So, it falls to the editors to go through all that shit and fish out the bits that they think will sell. Because the companies are generally not interested in good stories, they're interested in sales. If a good story sells, all the better. But it's not the pre-requisite there, at least not for the big guys in the game. They're there to make money, and the less they have to give the author, the better for their own bottomline.
Now, imagine that they then get access to an AI that they can direct to write whatever they want, in a way that's scientifically
designed to get mass market appeal. I don't think it's there yet (and even then, you'd need to hire someone skilled at wrangling the AI once it becomes available), but you can bet your bottom dollar the people at the top are salivating at the thought. They're unlikely to get the big blockbusters with this model, but getting 20 chances at success with AI-written stories for the same price as a single human-written story makes the beancounters very happy in their pants.
And for companies like Wizards of the Coast (to wheel this back to tabletop gaming), it just plain allows them to downsize their operations even further. Why keep a roster of writers that can only write 4 supplements a year, when you can keep only a few editors on hand and automate the production of 8 supplements for a fraction of the cost? Is it their prerogative as a private company? Sure. Doesn't mean I have to go along with it. Historically, companies maximizing profits has always resulted in worse results for their customers.
ETA: also, while I'm sure we're still a ways off wholly AI-written novels, there's an idea that I would be surprised if it weren't at least being tested as we speak. Namely, getting the AI to write the premise, characters and beats of a story, and paying a cheap author to hang "meat" onto that narrative skeleton (with the "author" getting credit if the resulting product becomes successful). Or using AI to embellish/pad out dry prose. At the end of the day, it's a tool for reducing workload (and therefore cost). It's possibilities are endless for a company in search of profits.

★ ★ ★

> Stated task a: Write out every one of the entries below, with their click instructions and coordinates, reproducing each line without any change.
The passage and the entries that come after it are unrelated to each other.

★ ★ ★

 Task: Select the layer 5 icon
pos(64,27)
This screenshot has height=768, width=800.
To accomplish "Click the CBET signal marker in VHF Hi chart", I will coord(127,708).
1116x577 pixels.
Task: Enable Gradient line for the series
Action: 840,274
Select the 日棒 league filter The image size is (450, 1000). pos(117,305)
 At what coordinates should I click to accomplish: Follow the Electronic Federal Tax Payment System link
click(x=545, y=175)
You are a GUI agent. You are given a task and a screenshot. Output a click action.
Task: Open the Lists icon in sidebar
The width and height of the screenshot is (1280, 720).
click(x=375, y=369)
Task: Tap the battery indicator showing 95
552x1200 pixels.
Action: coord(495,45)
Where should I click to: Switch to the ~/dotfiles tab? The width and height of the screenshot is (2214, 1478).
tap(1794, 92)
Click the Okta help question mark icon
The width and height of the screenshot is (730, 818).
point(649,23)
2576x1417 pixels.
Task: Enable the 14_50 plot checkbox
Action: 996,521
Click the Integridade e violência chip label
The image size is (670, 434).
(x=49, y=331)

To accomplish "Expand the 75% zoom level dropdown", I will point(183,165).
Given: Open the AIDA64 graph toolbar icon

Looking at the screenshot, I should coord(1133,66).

★ ★ ★

> Stated task b: In the post about AI in publishing, why would companies welcome AI-written stories even though they are unlikely to produce big blockbusters? Answer in one to three sentences.

> Task response a:
 Task: Select the layer 5 icon
pos(64,27)
This screenshot has height=768, width=800.
To accomplish "Click the CBET signal marker in VHF Hi chart", I will coord(127,708).
1116x577 pixels.
Task: Enable Gradient line for the series
Action: 840,274
Select the 日棒 league filter The image size is (450, 1000). pos(117,305)
 At what coordinates should I click to accomplish: Follow the Electronic Federal Tax Payment System link
click(x=545, y=175)
You are a GUI agent. You are given a task and a screenshot. Output a click action.
Task: Open the Lists icon in sidebar
The width and height of the screenshot is (1280, 720).
click(x=375, y=369)
Task: Tap the battery indicator showing 95
552x1200 pixels.
Action: coord(495,45)
Where should I click to: Switch to the ~/dotfiles tab? The width and height of the screenshot is (2214, 1478).
tap(1794, 92)
Click the Okta help question mark icon
The width and height of the screenshot is (730, 818).
point(649,23)
2576x1417 pixels.
Task: Enable the 14_50 plot checkbox
Action: 996,521
Click the Integridade e violência chip label
The image size is (670, 434).
(x=49, y=331)

To accomplish "Expand the 75% zoom level dropdown", I will point(183,165).
Given: Open the AIDA64 graph toolbar icon

Looking at the screenshot, I should coord(1133,66).

> Task response b: For the price of a single human-written story, a company could get 20 chances at success with AI-written ones. That ratio makes the beancounters very happy, because the companies care more about sales than about good stories.